## [What is needed]
Pictures aside, copy exactly each line from the one that holds "Given: Choose Save Config As from File menu" through the last line of the records below.

• • • • •

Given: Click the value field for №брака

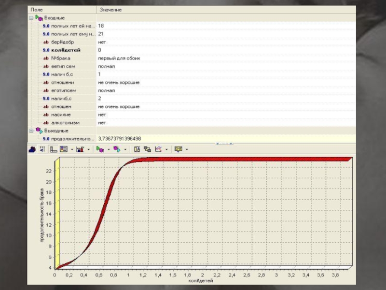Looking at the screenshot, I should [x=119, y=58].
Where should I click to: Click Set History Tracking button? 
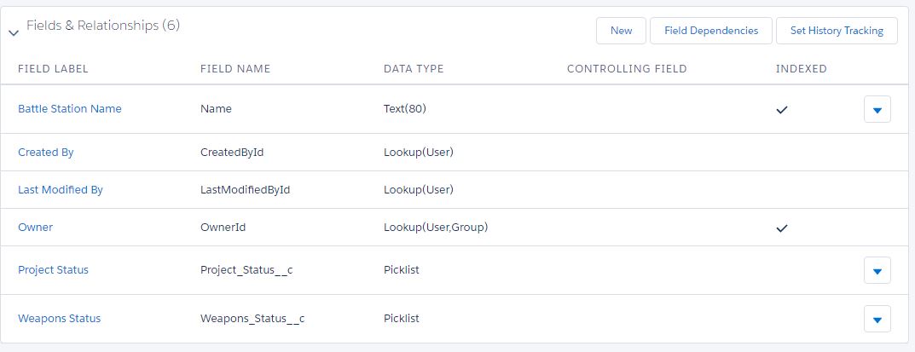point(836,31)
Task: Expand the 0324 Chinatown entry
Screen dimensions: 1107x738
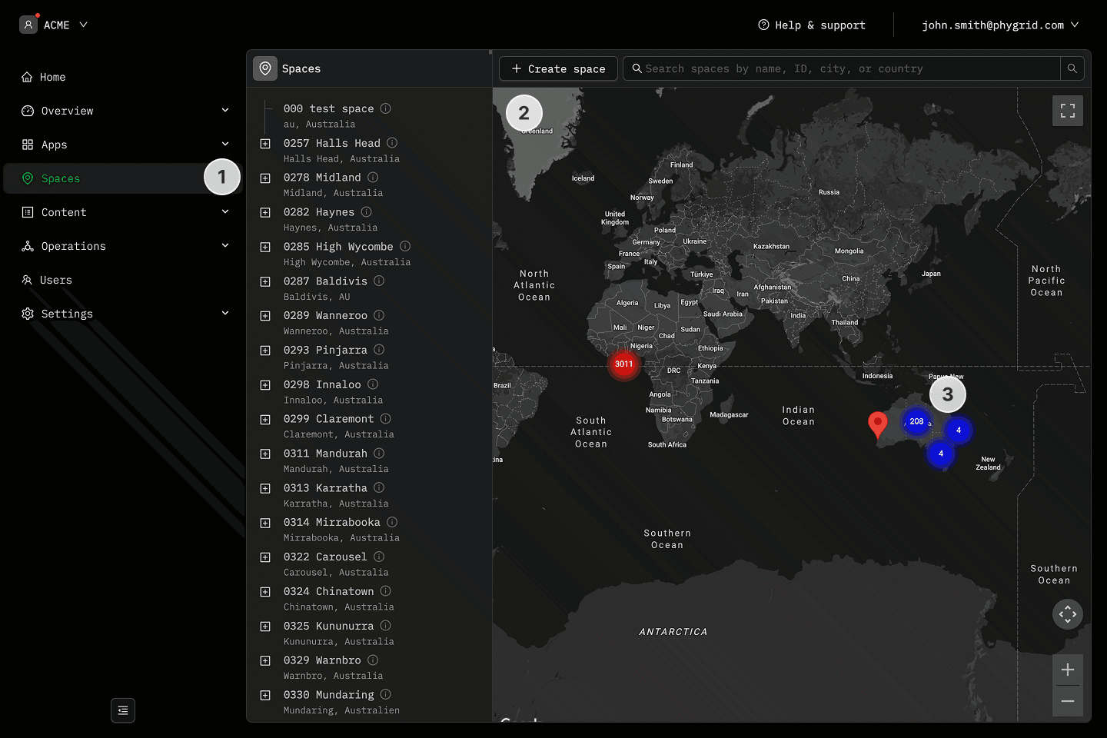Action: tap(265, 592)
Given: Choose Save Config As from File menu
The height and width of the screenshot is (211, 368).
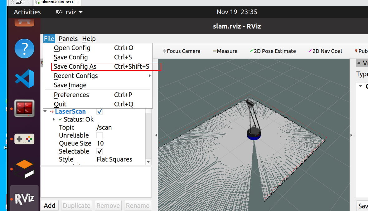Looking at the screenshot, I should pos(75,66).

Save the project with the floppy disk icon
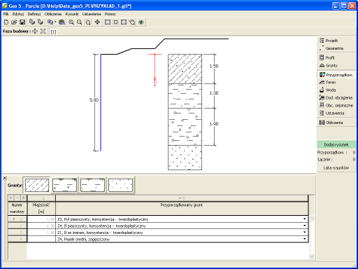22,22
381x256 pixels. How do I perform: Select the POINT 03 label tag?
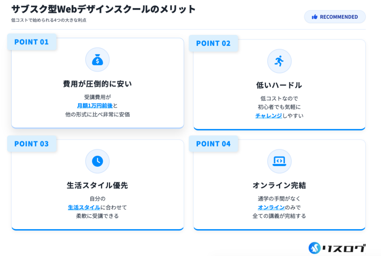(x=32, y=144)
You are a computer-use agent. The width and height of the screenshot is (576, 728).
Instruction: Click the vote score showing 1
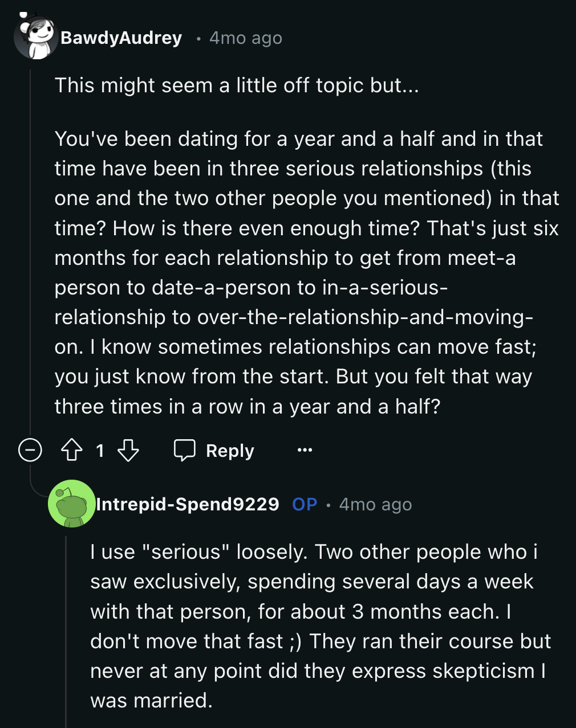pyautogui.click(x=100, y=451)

• • • • •

## [Task response]
Given: Choose Save Config As from File menu
The height and width of the screenshot is (211, 368).
Looking at the screenshot, I should pos(75,66).

Save the project with the floppy disk icon
22,22
381x256 pixels. How do I perform: Select the POINT 03 label tag?
(x=32, y=144)
You are a computer-use agent. The width and height of the screenshot is (576, 728).
Instruction: Click the vote score showing 1
pyautogui.click(x=100, y=451)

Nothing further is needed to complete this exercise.